Are distinguished: 1) simple lipids, 2) a complex of lipids and 3) L. derivative among the simple L. are esters of fatty acids with various alcohols (true fats are esters of fatty acids and glycerine), waxes (esters of fatty acids and cetyl or other monatomic alcohols with long straight chain), ethers of fat acids and cholesterol (steady and cholesteric), esters of vitamin palmitic or stearic acids, ethers of Complex vitamin D. L., excluding esters of fatty acids and alcohols contain other groups. To the complex include L. phosphatides (see) or phospholipids [esters of fatty acids from the glycerin, which are attached to various nitrogenous base (choline, ethanolamine) or Inositol and phosphoric acid] and glycolipids, or cerebrosides (see), which are composed of fatty acids (Ognianova, Cherepanova, Neronova), nitrogenous bases (sphingosine, digidropiridina) and sugar (galactose). To glycolipids are also gangliosides (found in the gray matter of the brain; consist of sphingosine, stearic acid, neuraminic acid and hexoses) and sulfatide (cerebrosides, with the remaining sulfuric acid).
Derivatives of simple and complex lipids (or the breakdown products of substances contained in them), some free sterols and other compounds with common with the Leningrad physico-chemical properties form the third group of lipids.
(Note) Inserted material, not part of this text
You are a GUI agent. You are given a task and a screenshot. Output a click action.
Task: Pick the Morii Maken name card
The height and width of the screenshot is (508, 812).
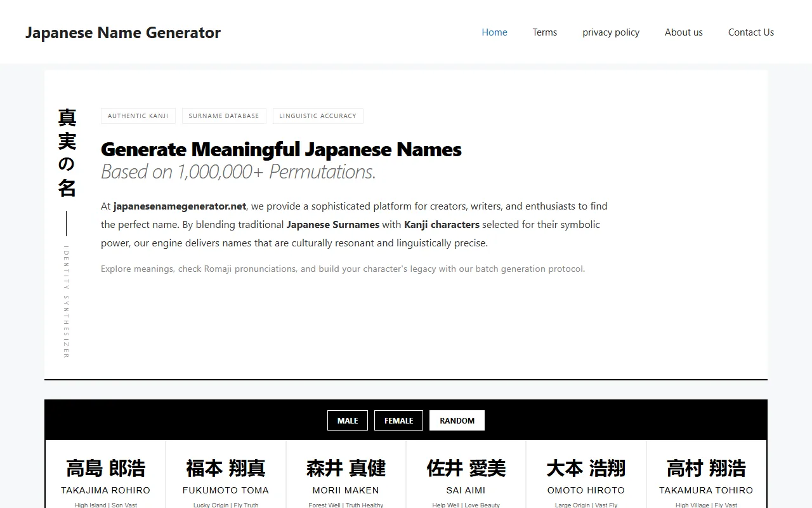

This is diglycerides, monoglycerides and free fatty acids, formed by the disintegration of fats, high molecular weight alcohols with long straight chain, which are products of the fission waxes, alcohols containing IP ring (vitamin a-alcohol and a number of carotene), available sterols (cholesterol, vitamin D, vitamin E and K, as well as a number of glucosides plant steroids, particularly glucosides digitalis and saponins, and some intermediate products of synthesis of sterols (hydrocarbon squalene).
From soybean oil allocated fraction of lipids, composed of glycerol and fatty acids, phosphoric acid, Inositol, ethanolamine, galactose, arabinose and tartaric acid and called opositora. Liposinol is part of the brain and spinal cord.